**ABOUT THIS TASK**.
Find the line with "Montecito (545, 947)" in the entries below, then reproduce it and every line after it down to and including the line with "ニューロリワーク 大宮センター (178, 2247)", exactly.

:: MATERIAL PROVIDED

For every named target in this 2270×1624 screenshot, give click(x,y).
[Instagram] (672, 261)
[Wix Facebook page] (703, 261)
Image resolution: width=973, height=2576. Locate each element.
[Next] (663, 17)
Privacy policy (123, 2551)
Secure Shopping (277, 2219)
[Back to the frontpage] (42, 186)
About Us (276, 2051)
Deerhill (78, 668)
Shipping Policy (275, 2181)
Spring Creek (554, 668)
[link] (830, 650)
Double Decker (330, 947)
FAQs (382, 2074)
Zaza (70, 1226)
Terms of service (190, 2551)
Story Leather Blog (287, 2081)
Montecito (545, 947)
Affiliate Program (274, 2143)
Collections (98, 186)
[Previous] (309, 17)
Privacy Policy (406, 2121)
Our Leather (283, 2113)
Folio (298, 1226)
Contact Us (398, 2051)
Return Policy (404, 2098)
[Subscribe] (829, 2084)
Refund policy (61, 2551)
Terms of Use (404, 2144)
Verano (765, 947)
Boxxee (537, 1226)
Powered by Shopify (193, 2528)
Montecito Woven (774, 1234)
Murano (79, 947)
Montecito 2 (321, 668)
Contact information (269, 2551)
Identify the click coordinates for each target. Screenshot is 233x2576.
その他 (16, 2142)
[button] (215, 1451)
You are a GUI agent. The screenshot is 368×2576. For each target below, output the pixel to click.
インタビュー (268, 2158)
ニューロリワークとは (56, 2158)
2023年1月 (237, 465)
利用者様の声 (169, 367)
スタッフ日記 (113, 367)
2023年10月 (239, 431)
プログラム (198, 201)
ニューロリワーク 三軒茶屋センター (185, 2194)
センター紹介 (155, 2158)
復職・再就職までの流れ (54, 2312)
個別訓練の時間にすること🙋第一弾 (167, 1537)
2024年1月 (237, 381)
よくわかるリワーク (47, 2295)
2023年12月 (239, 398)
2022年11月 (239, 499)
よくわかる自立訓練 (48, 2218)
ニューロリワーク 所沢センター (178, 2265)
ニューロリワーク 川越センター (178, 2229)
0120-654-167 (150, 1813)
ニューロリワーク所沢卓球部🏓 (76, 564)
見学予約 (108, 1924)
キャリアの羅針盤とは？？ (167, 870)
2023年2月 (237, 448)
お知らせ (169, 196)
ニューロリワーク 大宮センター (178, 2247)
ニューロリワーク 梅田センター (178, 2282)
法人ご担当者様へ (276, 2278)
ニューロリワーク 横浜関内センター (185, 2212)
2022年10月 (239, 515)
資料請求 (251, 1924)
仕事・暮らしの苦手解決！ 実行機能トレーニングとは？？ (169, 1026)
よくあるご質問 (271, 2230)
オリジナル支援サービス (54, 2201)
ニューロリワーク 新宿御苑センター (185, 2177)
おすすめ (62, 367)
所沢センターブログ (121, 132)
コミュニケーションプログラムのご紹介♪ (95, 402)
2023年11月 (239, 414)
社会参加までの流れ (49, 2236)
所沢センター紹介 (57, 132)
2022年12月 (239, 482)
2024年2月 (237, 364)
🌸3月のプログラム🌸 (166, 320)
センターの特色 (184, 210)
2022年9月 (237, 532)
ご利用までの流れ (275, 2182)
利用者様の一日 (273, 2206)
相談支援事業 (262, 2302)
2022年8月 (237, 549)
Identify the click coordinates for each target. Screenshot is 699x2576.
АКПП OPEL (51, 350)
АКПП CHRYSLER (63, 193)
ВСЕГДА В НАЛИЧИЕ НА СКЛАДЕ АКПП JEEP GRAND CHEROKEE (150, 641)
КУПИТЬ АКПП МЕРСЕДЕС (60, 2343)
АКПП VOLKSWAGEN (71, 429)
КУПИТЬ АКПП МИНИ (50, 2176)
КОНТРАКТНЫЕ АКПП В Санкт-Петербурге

::::

**THE COMPLETED TASK**.
Montecito (545, 947)
Affiliate Program (274, 2143)
Collections (98, 186)
[Previous] (309, 17)
Privacy Policy (406, 2121)
Our Leather (283, 2113)
Folio (298, 1226)
Contact Us (398, 2051)
Return Policy (404, 2098)
[Subscribe] (829, 2084)
Refund policy (61, 2551)
Terms of Use (404, 2144)
Verano (765, 947)
Boxxee (537, 1226)
Powered by Shopify (193, 2528)
Montecito Woven (774, 1234)
Murano (79, 947)
Montecito 2 (321, 668)
Contact information (269, 2551)
Identify the click coordinates for each target. Screenshot is 233x2576.
その他 (16, 2142)
[button] (215, 1451)
You are a GUI agent. The screenshot is 368×2576. For each target below, output the pixel to click.
インタビュー (268, 2158)
ニューロリワークとは (56, 2158)
2023年1月 (237, 465)
利用者様の声 (169, 367)
スタッフ日記 (113, 367)
2023年10月 (239, 431)
プログラム (198, 201)
ニューロリワーク 三軒茶屋センター (185, 2194)
センター紹介 (155, 2158)
復職・再就職までの流れ (54, 2312)
個別訓練の時間にすること🙋第一弾 (167, 1537)
2024年1月 (237, 381)
よくわかるリワーク (47, 2295)
2023年12月 (239, 398)
2022年11月 (239, 499)
よくわかる自立訓練 (48, 2218)
ニューロリワーク 所沢センター (178, 2265)
ニューロリワーク 川越センター (178, 2229)
0120-654-167 (150, 1813)
ニューロリワーク所沢卓球部🏓 (76, 564)
見学予約 (108, 1924)
キャリアの羅針盤とは？？ (167, 870)
2023年2月 (237, 448)
お知らせ (169, 196)
ニューロリワーク 大宮センター (178, 2247)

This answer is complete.